* _Task input_

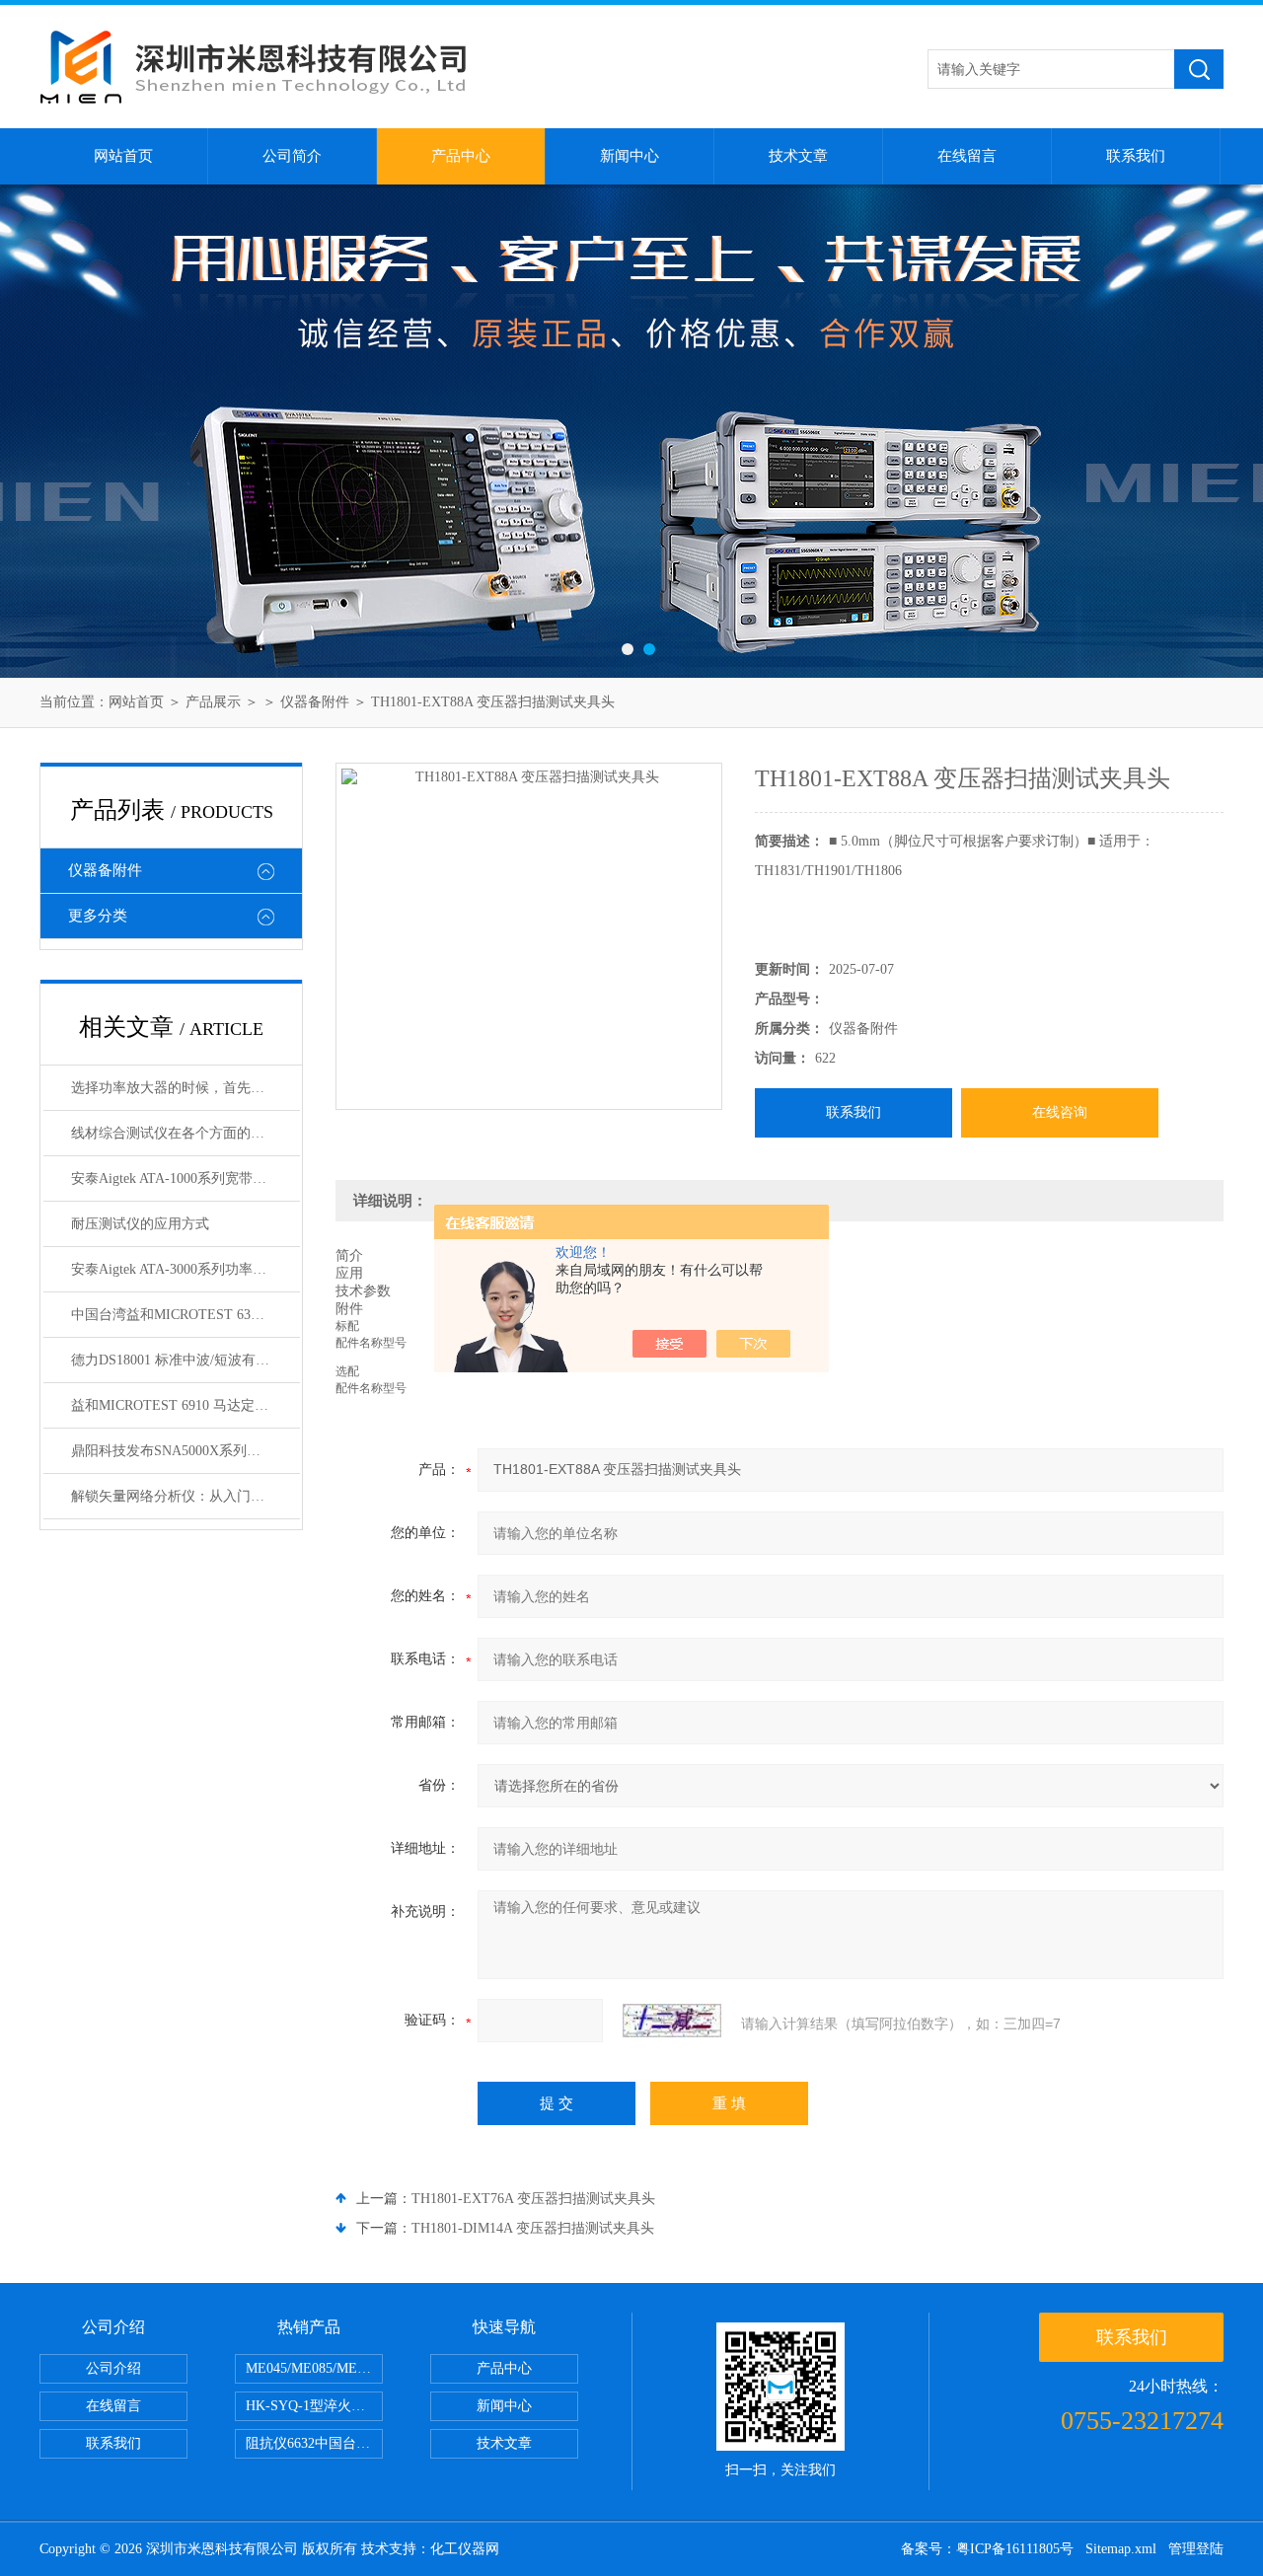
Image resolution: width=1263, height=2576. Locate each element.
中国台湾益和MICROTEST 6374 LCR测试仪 (185, 1314)
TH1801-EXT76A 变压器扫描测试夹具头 (533, 2198)
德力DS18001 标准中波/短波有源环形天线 (185, 1360)
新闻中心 (629, 156)
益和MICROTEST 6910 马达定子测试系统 (185, 1405)
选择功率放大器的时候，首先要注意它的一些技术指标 (185, 1087)
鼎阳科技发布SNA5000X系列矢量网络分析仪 (185, 1450)
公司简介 (292, 156)
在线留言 (967, 156)
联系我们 (1135, 156)
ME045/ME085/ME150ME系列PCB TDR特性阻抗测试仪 (314, 2368)
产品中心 (460, 156)
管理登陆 (1196, 2548)
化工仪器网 (464, 2548)
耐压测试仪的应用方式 (140, 1223)
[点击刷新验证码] (672, 2020)
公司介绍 (113, 2368)
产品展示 (213, 702)
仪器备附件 (314, 702)
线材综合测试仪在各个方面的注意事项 (185, 1133)
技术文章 (798, 156)
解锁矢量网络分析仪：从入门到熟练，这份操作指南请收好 (185, 1496)
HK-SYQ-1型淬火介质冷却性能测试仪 (314, 2405)
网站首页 (123, 156)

* _Exercise prompt_
Could you reproduce the data above exactly, without its pictures?

* _Answer box_
Image resolution: width=1263, height=2576. Locate each element.
中国台湾益和MICROTEST 6374 LCR测试仪 (185, 1314)
TH1801-EXT76A 变压器扫描测试夹具头 (533, 2198)
德力DS18001 标准中波/短波有源环形天线 (185, 1360)
新闻中心 (629, 156)
益和MICROTEST 6910 马达定子测试系统 (185, 1405)
选择功率放大器的时候，首先要注意它的一些技术指标 (185, 1087)
鼎阳科技发布SNA5000X系列矢量网络分析仪 (185, 1450)
公司简介 (292, 156)
在线留言 (967, 156)
联系我们 (1135, 156)
ME045/ME085/ME150ME系列PCB TDR特性阻抗测试仪 (314, 2368)
产品中心 (460, 156)
管理登陆 (1196, 2548)
化工仪器网 (464, 2548)
耐压测试仪的应用方式 (140, 1223)
[点击刷新验证码] (672, 2020)
公司介绍 (113, 2368)
产品展示 (213, 702)
仪器备附件 (314, 702)
线材综合测试仪在各个方面的注意事项 (185, 1133)
技术文章 (798, 156)
解锁矢量网络分析仪：从入门到熟练，这份操作指南请收好 (185, 1496)
HK-SYQ-1型淬火介质冷却性能测试仪 (314, 2405)
网站首页 (123, 156)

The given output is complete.